TEXT:
- Born: Violet B. Williams 1894^{[citation needed]} Chicago, Illinois, US
- Occupation: Actress

= Violet Reed =

American actress

Violet Reed (born Violet Williams) was an American actress active in Hollywood during the silent era.

== Biography ==
Reed was born in Chicago, Illinois, to John Williams and Hanna Mattson. Her father appears to have died when she was young. She was educated in Galesburg, Illinois, and Philadelphia, Pennsylvania. She trained as an opera singer before making her way into vaudeville and then motion pictures in the early 1910s, beginning at Vitagraph and later working under contract at Biograph, Thanhauser, and Metro. In the early 1920s, her film career came to an end; she appears to have spent time traveling around Europe. It is unknown what became of her after that.

WORK INSTRUCTIONS:
A. Reproduce the Violet Reed text starting at "- Born: Violet" and ending at "the silent era.", changing "Hollywood" to "Los Angeles".
B. Answer these questions using the Violet Reed text:
(i) During which era was Reed active in Hollywood?
(ii) At which studio did she begin her motion picture work?
(iii) In which two places was she educated?
The items that follow come from a separate source.

DATA SECTION:

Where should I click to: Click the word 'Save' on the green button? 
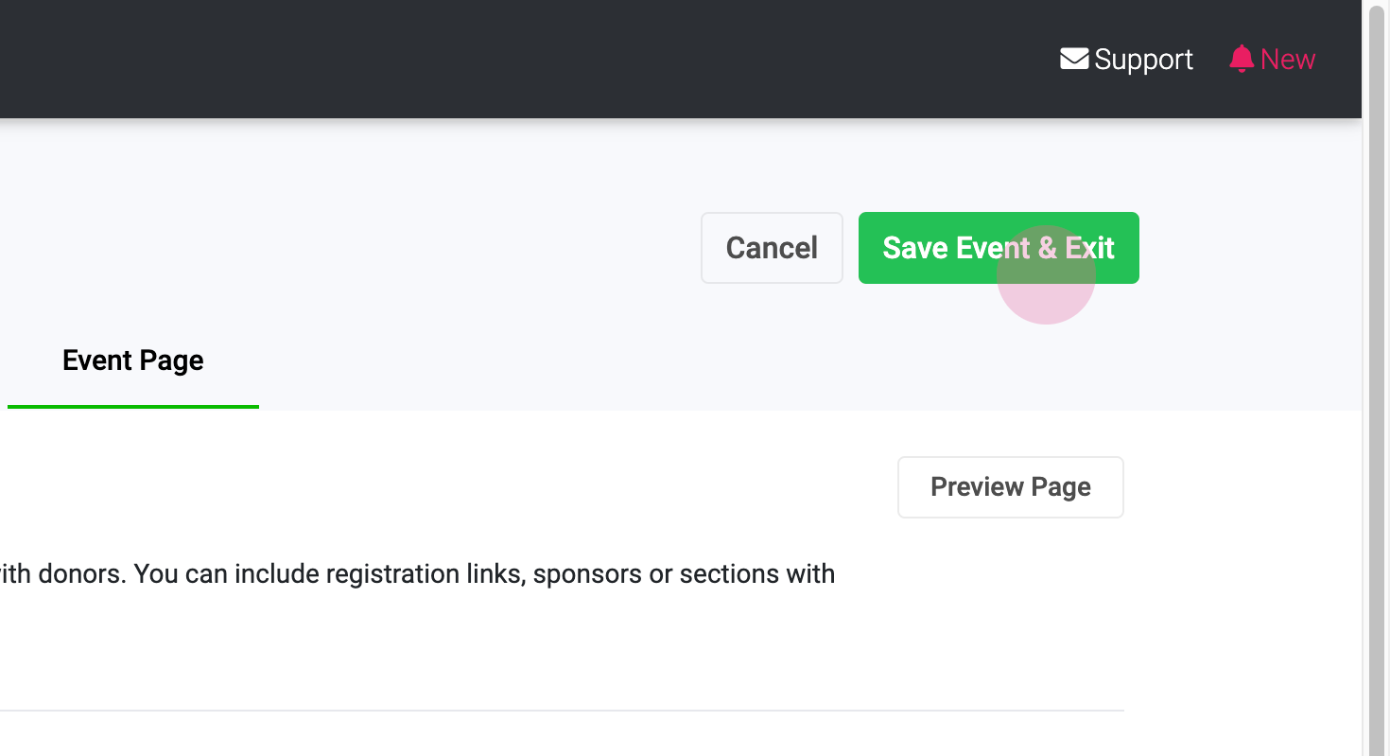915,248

* * *

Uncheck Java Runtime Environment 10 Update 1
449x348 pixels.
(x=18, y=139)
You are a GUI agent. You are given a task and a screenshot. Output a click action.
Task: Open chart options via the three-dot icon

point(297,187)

==

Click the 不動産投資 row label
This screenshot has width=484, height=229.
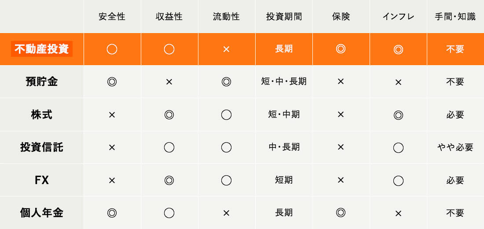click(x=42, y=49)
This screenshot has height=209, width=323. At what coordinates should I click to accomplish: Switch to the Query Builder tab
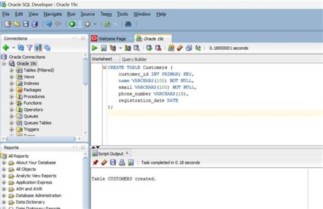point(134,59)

THE SOLUTIONS:
A.
- Born: Violet B. Williams 1894^{[citation needed]} Chicago, Illinois, US
- Occupation: Actress

= Violet Reed =

American actress

Violet Reed (born Violet Williams) was an American actress active in Los Angeles during the silent era.

B.
(i) The silent era.
(ii) Vitagraph.
(iii) Galesburg, Illinois, and Philadelphia, Pennsylvania.